PAR Excellence tries to make it easier for its customers, according to Mac Krell.

“Provider customers are invariably and increasingly interested in our security competencies and commitment to safeguard their data,” he said. “Security policies established by our provider customers can be excerpted and incorporated into our contractual obligations. This response addresses provider concerns and complements our rigid standards for data privacy and protection.”

BD recognizes the “uniqueness” of each customer’s security needs, Suárez noted.

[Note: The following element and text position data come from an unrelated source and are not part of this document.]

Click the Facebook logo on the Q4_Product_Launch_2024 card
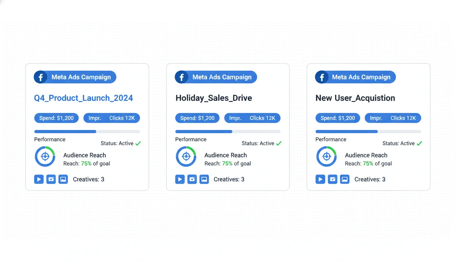 (x=40, y=77)
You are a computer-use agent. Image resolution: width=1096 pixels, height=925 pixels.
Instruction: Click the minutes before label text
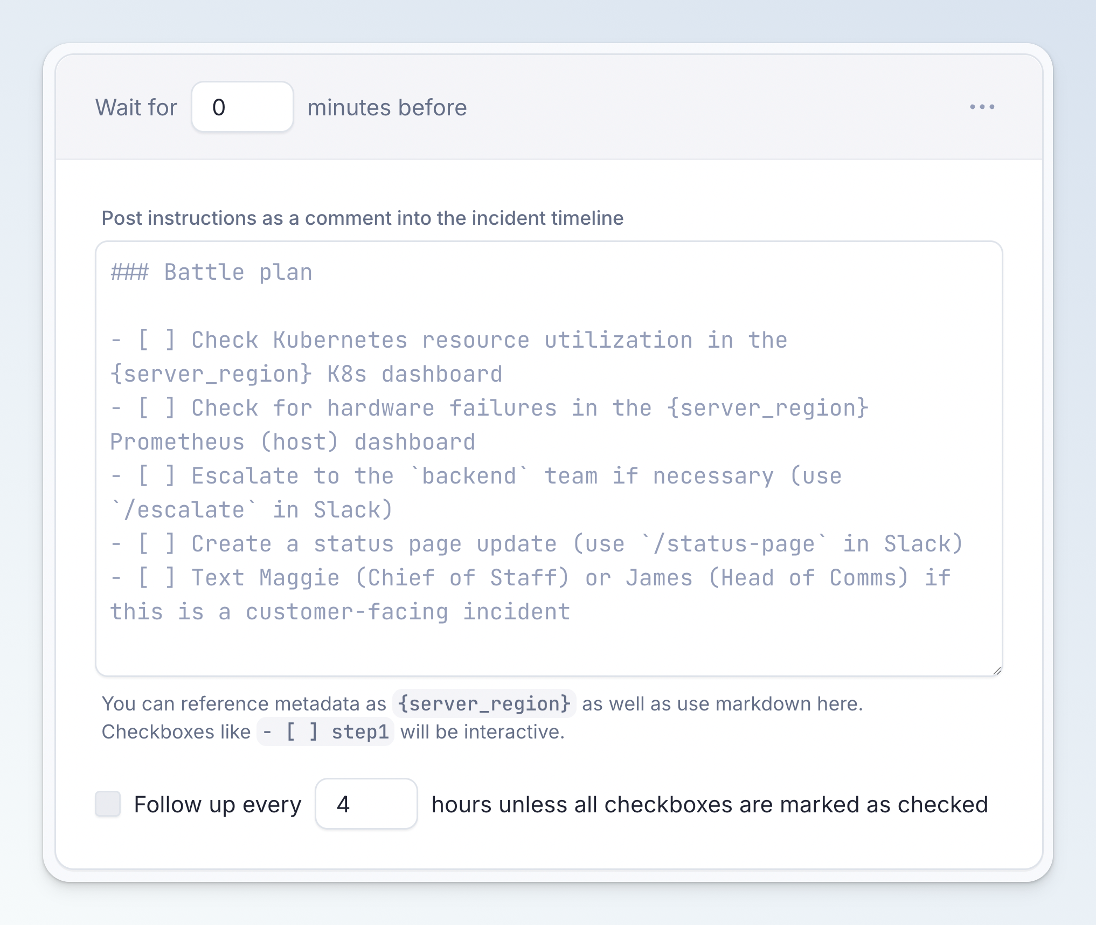coord(386,107)
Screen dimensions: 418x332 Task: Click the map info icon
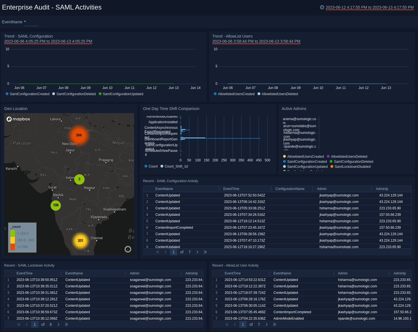tap(128, 249)
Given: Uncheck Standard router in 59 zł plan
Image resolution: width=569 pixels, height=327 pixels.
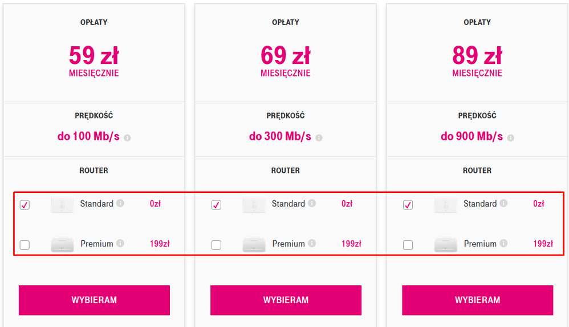Looking at the screenshot, I should click(x=25, y=205).
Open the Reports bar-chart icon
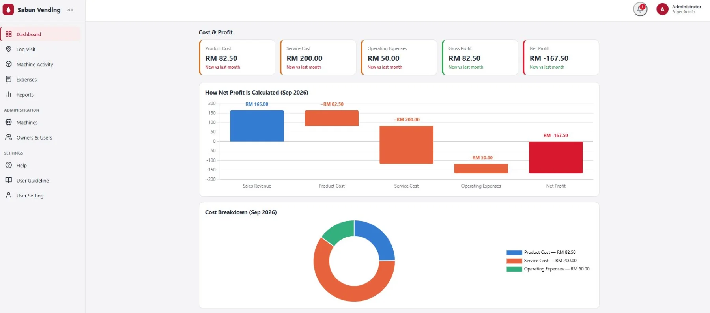 coord(9,95)
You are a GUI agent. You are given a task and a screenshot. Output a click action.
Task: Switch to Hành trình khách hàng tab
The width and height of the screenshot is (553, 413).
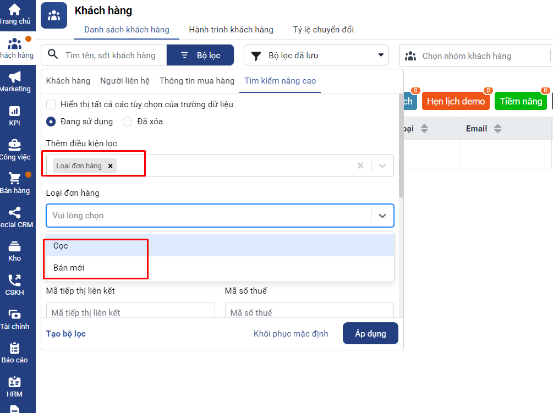231,30
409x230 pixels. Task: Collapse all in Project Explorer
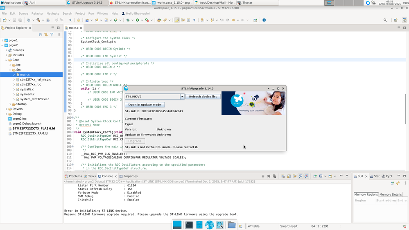point(40,35)
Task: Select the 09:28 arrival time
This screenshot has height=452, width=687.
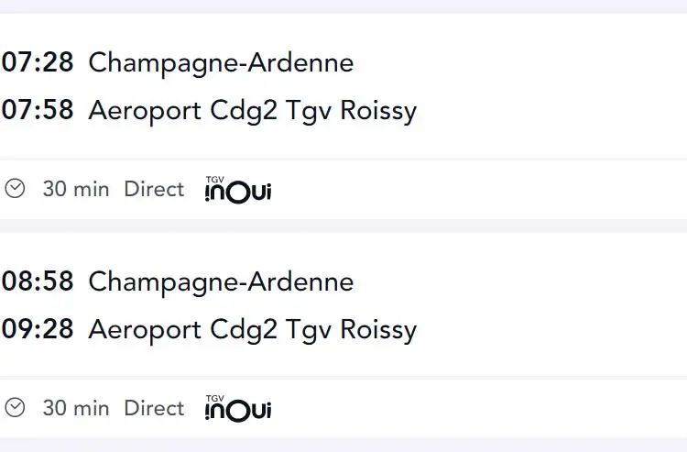Action: (38, 329)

“We strive for cybersecurity by design, in use, and through partnership with our customers, cybersecurity researchers, and regulators,” he said. “This approach allows us to ensure that we develop secure products, identify present risks, communicate with our customers in a timely manner about new risks as they are identified, and provide remediation guidance through what is called Coordinated Vulnerability Disclosures (CVDs).

“A customer’s security needs are unique and can be based on a variety of different factors including facility size, how well integrated the IT infrastructure is throughout the health system, EMR provider, how medical devices ‘interact’ with one another, to name a few,” Suárez continued. “An example of a specific customer need from an infusion perspective is simply looking for opportunity to simplify and reduce the number of interactions with the device when authenticating users as well as leverage multifactor authentication to avoid cumbersome passwords. As part of the purchasing decision, customers are increasingly asking for these types of capabilities from medical technology vendors and the products themselves.”